I have an interview coming up next week with a granite company and I'm not sure what to wear. I'd normally wear dress clothes/suit to an interview, but being in the trades its hard to know what to wear. I feel like if a guy showed up in a suit to work in my shop I'd wonder how he expected to work in those clothes. Any input would be helpful.


----------



## J F (Dec 3, 2005)

If you're going in for a sales position, wear a suit or at least a sport coat and slacks.

For an installer, nice jeans or khakis and a polo/golf shirt.

Ah hell, just wear the cut-offs and a wife-beater (tobacco juice stains optional).:no:

J


----------



## JonM (Nov 1, 2007)

Really surprise um....go naked...:clap:


----------



## Tao_Rider (Feb 17, 2008)

A few days before the interview, stop by the granite place and observe what everyone is wearing. Then for your interview, dress just slightly better than what you saw. Don't stop by on Friday though, many work places have casual dress on Friday. Good luck! Mike


----------



## J F (Dec 3, 2005)

Good advice.

Uh oh....now what do you wear during your surveillance? Ahhhhh...it never ends.

J


----------



## Cdat (Apr 18, 2007)

Business casual is the way to go.


----------



## truckkin (Jun 12, 2008)

Two levels above what the guy who is interviewing wears...


----------



## bcradio (Apr 3, 2008)

truckkin said:


> Two levels above what the guy who is interviewing wears...

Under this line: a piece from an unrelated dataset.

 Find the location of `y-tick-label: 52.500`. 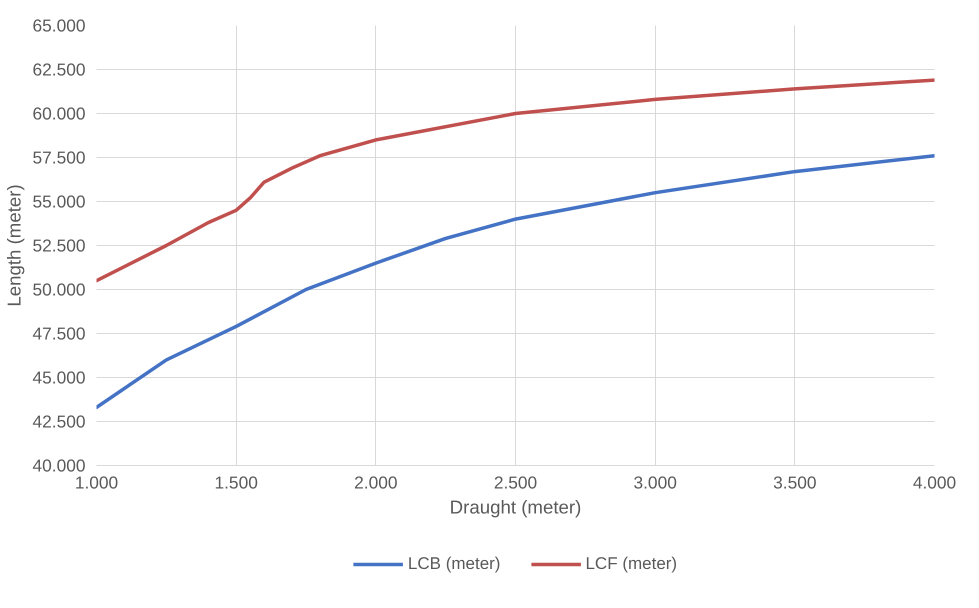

now i'm curious.... can you go over the levels with me?


----------



## truckkin (Jun 12, 2008)

base level - Jeans an T shirt - 

next level would be jeans tucked in and Button down

Next level- Khakis and tucked in button down

Next level - dress slacks and button down dress shirt

Next Level - Dress Slacks Blazer Button down shirt and tie

Next Level - Suit

Next Level - Tux

Next Level - James Bond status


----------



## bcradio (Apr 3, 2008)

truckkin said:


> base level - Jeans an T shirt -
> 
> next level would be jeans tucked in and Button down
> 
> ...


so you're pretty much screwed if the interviewer is already James Bond status


----------



## truckkin (Jun 12, 2008)

bcradio said:


> so you're pretty much screwed if the interviewer is already James Bond status


Certainly - dont even show up because he is God.


----------



## nap (Jan 27, 2008)

what position or type of work are you interviewing for?

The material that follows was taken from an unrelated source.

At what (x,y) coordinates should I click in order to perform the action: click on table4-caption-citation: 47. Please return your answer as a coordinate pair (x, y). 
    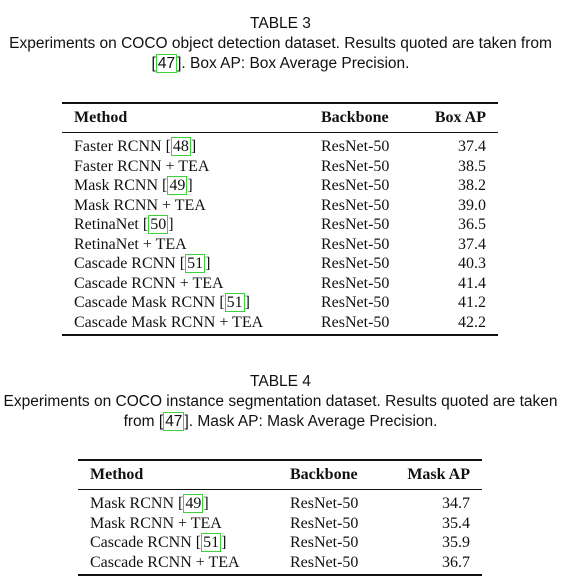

real simply put, if it is in the shop as a rock grinder, a polo shirt and khakis. If it is an installer, the same. If it is sales; the same clothes you would be wearing to sell in. If it is as owner; anything you fricken want.

realistically, in todays world; the shop hand could get away with very clean and almost new jeans and a polo shirt or button shirt but I tend to go a bit better than that with the khakis. If you get a tour of the production room, it is going to be covered with stone dust and generally wet.

do NOT wear a t-shirt, especially with something like this on it:




or this if you're a gal:



That type of short is generally frowned upon.


----------



## WilsonRMDL (Sep 4, 2007)

I'm going for an installer/fabricator position. I was planning on wearing khakis and a button up, sounds like I should be fine with that. Thanks for the replies.


----------



## rbsremodeling (Nov 12, 2007)

I wanted so bad to find the post I think it was MICKEYCO post with the pimp outfit dude


----------



## Tscarborough (Feb 25, 2006)

It doesn't matter what you wear, so long as it is clean and pressed, your shoes are shined, your hair and face are groomed and your nails are clean.


----------



## tinner666 (Nov 3, 2004)

JonM said:


> Really surprise um....go naked...:clap:


I did that once for a roof proposal. Got the job too!:thumbup:


----------



## Double-A (Jul 3, 2006)

bcradio said:


> so you're pretty much screwed if the interviewer is already James Bond status


Naw, you graduate to Al Pacinoland.


----------



## OCRS (Apr 29, 2008)

Thong, black dress socks, sandals and an ascot


----------